Wees niet van mij afkeerig om mijn kleur,

De schaduw'ge livrei der vonkelzon;

'k Ben haar gebuur, geboren bij haar licht.

Breng mij den blanksten uit de Noorderstreek,

Waar Phoebus' vuur de pegels nauw ontdooit,

En laat ons de aad'ren oop'nen voor uw min,

En zien wiens bloed het roodst is, 't zijn of 't mijn.

Ik zeg u, jonkvrouw, dit mijn uiterlijk

Heeft dapperen onthutst: 'k zweer, bij mijn min,

De meest gezochte maagden van mijn land

Beminden 't ook. Ik maak die tint niet weg,

Dan om uw hart te stelen, mijn vorstin.


Portia:

'k Word bij de keuze niet alleen geleid

Door 't keurig20 schatten van een meisjesoog:

En bovendien belet de loterij

Om mijn bestemming, 't recht van vrije keus:

Maar als mijn vader mij niet had beperkt,

En door zijn wil verplicht dat ik mij gaf

Aan hem die me op gezegde wijze wint,

Uw kans, befaamde Prins, stond even mooi

Als die van een'gen minnaar dien ik zag,

Op mijne liefde.


Marocco:

Daarvoor dank ik u;

Breng mij, ik bid u, naar de kistjes dus,

'k Wil mijn geluk beproeven. Bij dit zwaard, —

't Versloeg den Sophi21 en een Perzisch prins,

Die driemaal Sultan Soliman verwon, —

Ik stilde 't staren van het grimmigst oog,

Trotseerde 't onverschrokkenst hart op aard,

'k Ontrukte 't zuigend jong aan de berin,

Ja, 'k tergde zelfs den leeuw die brult om prooi,

Om u te winnen, jonkvrouw. Maar, helaas!

Als Hercules en Lichas22 er om dobb'len

Wie 't dapperst is, dan kan de hoogste worp

Bij toeval komen uit de zwakste hand:

Zoo doet Alcides23 onder voor zijn knecht;

Zoo kan ook ik, door 't blind geluk geleid,

Dat missen wat een mind're winnen kan,

En sterven van verdriet.


Portia:

Beproef uw kans;

En doe òf heel geen poging tot een keus,

Of zweer voordat ge kiest, dat, slaagt ge niet,

Gij later nooit tot één'ge jonkvrouw spreekt

Inzake een huw'lijk: overleg dus goed.


Marocco:

Dat zal 'k ook niet; kom breng mij naar mijn kans.


Portia:

Eerst naar den tempel;24 na het middagmaal

Beproeft ge uw kans.


Marocco:

Dan sta 't geluk mij bij,

Waardoor 'k gezegend, of rampzalig zij!


(Hoorngeschal. Allen af.)

Tooneel II

Venetië. Een Straat

Lancelot Gobbo komt op.

Lancelot:

Natuurlijk zal mijn geweten 't goed vinden dat ik van dien Jood, mijn meester, wegloop.
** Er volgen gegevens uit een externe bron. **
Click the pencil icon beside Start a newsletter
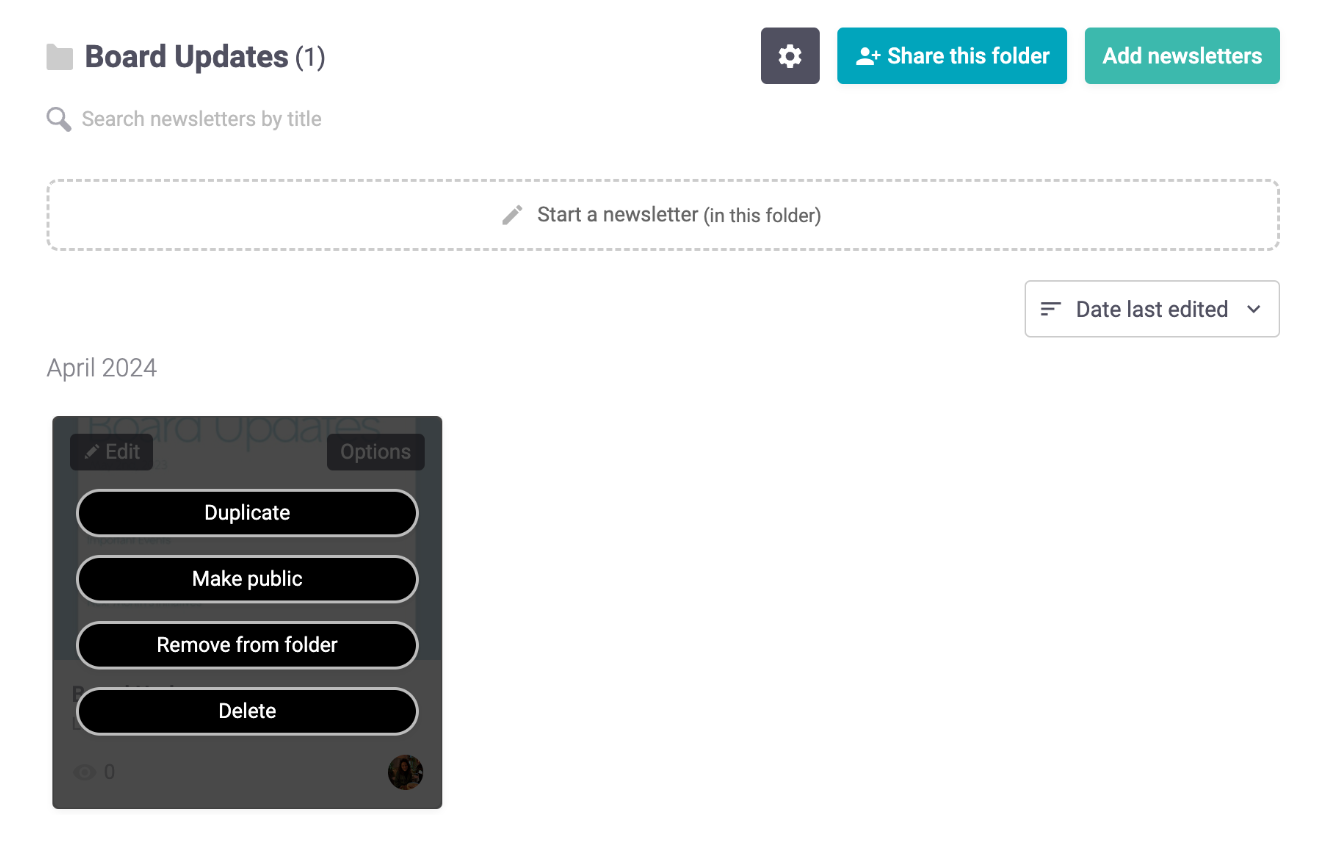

De booze staat naast me, en brengt me in de verzoeking, en zeit tegen me: "Gobbo, Lancelot Gobbo, beste Lancelot, of beste Gobbo, of beste Lancelot Gobbo, neem je beenen op, ga d'r van door, loop weg." Mijn geweten zegt: "Nee; pas op, brave Lancelot; pas op, brave Gobbo;" of, zooals ik daarnet zei: "brave Lancelot Gobbo; loop niet weg: schop weg van je dat idee van wegloopen." Maar kijk, die allerdapperste booze gelast me mijn biezen te pakken. "Via!"25 zeit de booze; "Weg!" zeit de booze, "in 's Hemels naam, neem een flink besluit," zeit de booze; "en loop weg." Maar jawel, mijn geweten, hangend om den nek van mijn hart, zegt heel verstandig tegen me: "Mijn brave vriend Lancelot, als zoon van een braven vader," – of liever van een brave moeder; – want welbeschouwd was er een luchtje aan mijn vader, – d'r was iets met hem aan den knikker, – hij was niet zuiver op de graat: nu, mijn geweten zegt: "Lancelot, ga niet op de loop," "ga op de loop" zegt de booze: "ga niet op de loop," zegt mijn geweten weer. "Geweten," zeg ik, "je geeft me een goeden raad;" "booze," zeg ik, "je geeft me ook een goeden raad." Als ik me door mijn geweten laat leiden, moet ik bij mijn meester den Jood, die (God vergeef 't me) een soort van duivel is, blijven; en om van den Jood weg te loopen, moet ik mij laten leiden door den booze, die, met zijn welnemen, de duivel in eigen persoon is. Waarachtig, de Jood is de vleeschgeworden duivel, en op mijn geweten, mijn geweten is een hardvochtig stuk geweten om mij te durven aanraden bij den Jood te blijven. De duivel geeft den vriendelijksten raad: ik zal drossen, duivel, mijn hielen zijn tot uw orders, drossen zal ik.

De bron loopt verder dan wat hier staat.